DATA SECTION –
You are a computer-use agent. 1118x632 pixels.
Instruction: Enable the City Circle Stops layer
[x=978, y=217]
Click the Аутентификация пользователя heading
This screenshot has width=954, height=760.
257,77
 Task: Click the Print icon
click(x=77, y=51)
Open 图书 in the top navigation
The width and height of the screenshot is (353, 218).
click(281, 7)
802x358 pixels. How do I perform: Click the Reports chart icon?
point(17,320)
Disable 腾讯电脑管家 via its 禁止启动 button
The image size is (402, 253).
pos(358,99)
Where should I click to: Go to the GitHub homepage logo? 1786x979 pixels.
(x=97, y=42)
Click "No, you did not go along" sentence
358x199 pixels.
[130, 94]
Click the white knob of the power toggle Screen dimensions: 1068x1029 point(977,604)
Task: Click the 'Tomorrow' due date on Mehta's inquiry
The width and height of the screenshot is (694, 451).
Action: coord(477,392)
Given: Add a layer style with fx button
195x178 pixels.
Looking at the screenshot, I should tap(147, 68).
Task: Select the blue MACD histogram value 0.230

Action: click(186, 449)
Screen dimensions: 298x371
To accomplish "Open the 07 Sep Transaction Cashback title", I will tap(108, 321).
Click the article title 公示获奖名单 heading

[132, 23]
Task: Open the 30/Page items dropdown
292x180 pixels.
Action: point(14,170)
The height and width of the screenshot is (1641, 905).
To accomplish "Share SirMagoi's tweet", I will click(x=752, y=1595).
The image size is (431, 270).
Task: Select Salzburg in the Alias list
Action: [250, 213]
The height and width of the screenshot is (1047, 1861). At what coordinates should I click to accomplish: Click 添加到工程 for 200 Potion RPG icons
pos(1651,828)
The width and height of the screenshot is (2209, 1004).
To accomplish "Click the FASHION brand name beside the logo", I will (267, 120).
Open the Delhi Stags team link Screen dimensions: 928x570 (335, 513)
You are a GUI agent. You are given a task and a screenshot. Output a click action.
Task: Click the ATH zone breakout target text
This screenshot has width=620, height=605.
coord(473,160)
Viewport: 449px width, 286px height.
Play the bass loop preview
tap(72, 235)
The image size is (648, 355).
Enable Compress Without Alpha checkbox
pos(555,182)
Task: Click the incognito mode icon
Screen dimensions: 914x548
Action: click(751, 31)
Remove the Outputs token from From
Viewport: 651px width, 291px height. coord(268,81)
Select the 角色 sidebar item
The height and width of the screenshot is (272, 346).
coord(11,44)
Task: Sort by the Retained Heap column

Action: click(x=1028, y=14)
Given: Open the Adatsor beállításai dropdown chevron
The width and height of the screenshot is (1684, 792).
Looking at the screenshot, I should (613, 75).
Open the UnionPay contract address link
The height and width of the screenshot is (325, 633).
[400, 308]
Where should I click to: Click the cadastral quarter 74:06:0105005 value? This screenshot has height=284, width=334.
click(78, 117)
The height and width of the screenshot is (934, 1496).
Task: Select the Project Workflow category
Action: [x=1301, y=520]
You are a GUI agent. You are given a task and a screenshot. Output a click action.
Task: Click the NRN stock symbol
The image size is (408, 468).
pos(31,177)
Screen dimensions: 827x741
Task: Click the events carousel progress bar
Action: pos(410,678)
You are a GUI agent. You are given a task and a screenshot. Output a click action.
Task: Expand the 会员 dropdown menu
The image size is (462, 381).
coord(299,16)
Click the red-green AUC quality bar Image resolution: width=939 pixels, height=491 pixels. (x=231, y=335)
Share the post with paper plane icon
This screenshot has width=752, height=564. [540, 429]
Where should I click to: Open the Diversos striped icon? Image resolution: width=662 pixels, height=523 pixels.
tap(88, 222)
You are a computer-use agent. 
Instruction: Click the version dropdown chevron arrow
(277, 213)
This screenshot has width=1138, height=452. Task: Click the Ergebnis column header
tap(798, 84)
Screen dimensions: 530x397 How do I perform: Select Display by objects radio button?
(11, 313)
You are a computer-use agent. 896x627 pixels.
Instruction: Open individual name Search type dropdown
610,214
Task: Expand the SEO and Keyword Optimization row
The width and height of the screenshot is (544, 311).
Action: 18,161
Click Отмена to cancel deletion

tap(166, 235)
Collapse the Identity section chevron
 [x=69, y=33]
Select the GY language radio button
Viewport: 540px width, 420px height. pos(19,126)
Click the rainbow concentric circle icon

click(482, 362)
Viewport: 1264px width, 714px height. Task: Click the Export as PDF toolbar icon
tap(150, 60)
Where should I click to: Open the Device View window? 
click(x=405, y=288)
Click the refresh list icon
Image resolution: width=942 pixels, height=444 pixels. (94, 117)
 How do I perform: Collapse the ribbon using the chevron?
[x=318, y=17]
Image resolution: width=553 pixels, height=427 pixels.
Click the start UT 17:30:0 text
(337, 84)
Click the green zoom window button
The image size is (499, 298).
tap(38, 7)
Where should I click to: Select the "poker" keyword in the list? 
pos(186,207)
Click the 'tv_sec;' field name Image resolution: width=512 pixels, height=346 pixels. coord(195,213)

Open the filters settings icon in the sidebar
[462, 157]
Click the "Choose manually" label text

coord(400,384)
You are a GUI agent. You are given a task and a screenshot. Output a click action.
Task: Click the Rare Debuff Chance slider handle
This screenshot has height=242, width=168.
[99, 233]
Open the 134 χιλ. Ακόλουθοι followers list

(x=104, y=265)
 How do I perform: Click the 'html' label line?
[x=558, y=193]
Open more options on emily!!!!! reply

WORK INSTRUCTION – Return the records above verbatim, in their entirety.

TASK SOLUTION –
You are a computer-use agent. 1118x632 pixels.
Instruction: Enable the City Circle Stops layer
[x=978, y=217]
Click the Аутентификация пользователя heading
This screenshot has width=954, height=760.
257,77
 Task: Click the Print icon
click(x=77, y=51)
Open 图书 in the top navigation
The width and height of the screenshot is (353, 218).
click(281, 7)
802x358 pixels. How do I perform: Click the Reports chart icon?
point(17,320)
Disable 腾讯电脑管家 via its 禁止启动 button
The image size is (402, 253).
pos(358,99)
Where should I click to: Go to the GitHub homepage logo? 1786x979 pixels.
(x=97, y=42)
Click "No, you did not go along" sentence
358x199 pixels.
[130, 94]
Click the white knob of the power toggle Screen dimensions: 1068x1029 point(977,604)
Task: Click the 'Tomorrow' due date on Mehta's inquiry
The width and height of the screenshot is (694, 451).
Action: coord(477,392)
Given: Add a layer style with fx button
195x178 pixels.
Looking at the screenshot, I should tap(147, 68).
Task: Select the blue MACD histogram value 0.230

Action: click(186, 449)
Screen dimensions: 298x371
To accomplish "Open the 07 Sep Transaction Cashback title", I will tap(108, 321).
Click the article title 公示获奖名单 heading

[132, 23]
Task: Open the 30/Page items dropdown
292x180 pixels.
Action: point(14,170)
The height and width of the screenshot is (1641, 905).
To accomplish "Share SirMagoi's tweet", I will click(x=752, y=1595).
The image size is (431, 270).
Task: Select Salzburg in the Alias list
Action: [250, 213]
The height and width of the screenshot is (1047, 1861). At what coordinates should I click to accomplish: Click 添加到工程 for 200 Potion RPG icons
pos(1651,828)
The width and height of the screenshot is (2209, 1004).
To accomplish "Click the FASHION brand name beside the logo", I will (267, 120).
Open the Delhi Stags team link Screen dimensions: 928x570 (335, 513)
You are a GUI agent. You are given a task and a screenshot. Output a click action.
Task: Click the ATH zone breakout target text
This screenshot has width=620, height=605.
coord(473,160)
Viewport: 449px width, 286px height.
Play the bass loop preview
tap(72, 235)
The image size is (648, 355).
Enable Compress Without Alpha checkbox
pos(555,182)
Task: Click the incognito mode icon
Screen dimensions: 914x548
Action: click(751, 31)
Remove the Outputs token from From
Viewport: 651px width, 291px height. coord(268,81)
Select the 角色 sidebar item
The height and width of the screenshot is (272, 346).
coord(11,44)
Task: Sort by the Retained Heap column

Action: click(x=1028, y=14)
Given: Open the Adatsor beállításai dropdown chevron
The width and height of the screenshot is (1684, 792).
Looking at the screenshot, I should (613, 75).
Open the UnionPay contract address link
The height and width of the screenshot is (325, 633).
[400, 308]
Where should I click to: Click the cadastral quarter 74:06:0105005 value? This screenshot has height=284, width=334.
click(78, 117)
The height and width of the screenshot is (934, 1496).
Task: Select the Project Workflow category
Action: [x=1301, y=520]
You are a GUI agent. You are given a task and a screenshot. Output a click action.
Task: Click the NRN stock symbol
The image size is (408, 468).
pos(31,177)
Screen dimensions: 827x741
Task: Click the events carousel progress bar
Action: pos(410,678)
You are a GUI agent. You are given a task and a screenshot. Output a click action.
Task: Expand the 会员 dropdown menu
The image size is (462, 381).
coord(299,16)
Click the red-green AUC quality bar Image resolution: width=939 pixels, height=491 pixels. (x=231, y=335)
Share the post with paper plane icon
This screenshot has width=752, height=564. [540, 429]
Where should I click to: Open the Diversos striped icon? Image resolution: width=662 pixels, height=523 pixels.
tap(88, 222)
You are a computer-use agent. 
Instruction: Click the version dropdown chevron arrow
(277, 213)
This screenshot has width=1138, height=452. Task: Click the Ergebnis column header
tap(798, 84)
Screen dimensions: 530x397 How do I perform: Select Display by objects radio button?
(11, 313)
You are a computer-use agent. 896x627 pixels.
Instruction: Open individual name Search type dropdown
610,214
Task: Expand the SEO and Keyword Optimization row
The width and height of the screenshot is (544, 311).
Action: 18,161
Click Отмена to cancel deletion

tap(166, 235)
Collapse the Identity section chevron
 [x=69, y=33]
Select the GY language radio button
Viewport: 540px width, 420px height. pos(19,126)
Click the rainbow concentric circle icon

click(482, 362)
Viewport: 1264px width, 714px height. Task: Click the Export as PDF toolbar icon
tap(150, 60)
Where should I click to: Open the Device View window? 
click(x=405, y=288)
Click the refresh list icon
Image resolution: width=942 pixels, height=444 pixels. (94, 117)
 How do I perform: Collapse the ribbon using the chevron?
[x=318, y=17]
Image resolution: width=553 pixels, height=427 pixels.
Click the start UT 17:30:0 text
(337, 84)
Click the green zoom window button
The image size is (499, 298).
tap(38, 7)
Where should I click to: Select the "poker" keyword in the list? 
pos(186,207)
Click the 'tv_sec;' field name Image resolution: width=512 pixels, height=346 pixels. coord(195,213)

Open the filters settings icon in the sidebar
[462, 157]
Click the "Choose manually" label text

coord(400,384)
You are a GUI agent. You are given a task and a screenshot. Output a click action.
Task: Click the Rare Debuff Chance slider handle
This screenshot has height=242, width=168.
[99, 233]
Open the 134 χιλ. Ακόλουθοι followers list

(x=104, y=265)
 How do I perform: Click the 'html' label line?
[x=558, y=193]
Open more options on emily!!!!! reply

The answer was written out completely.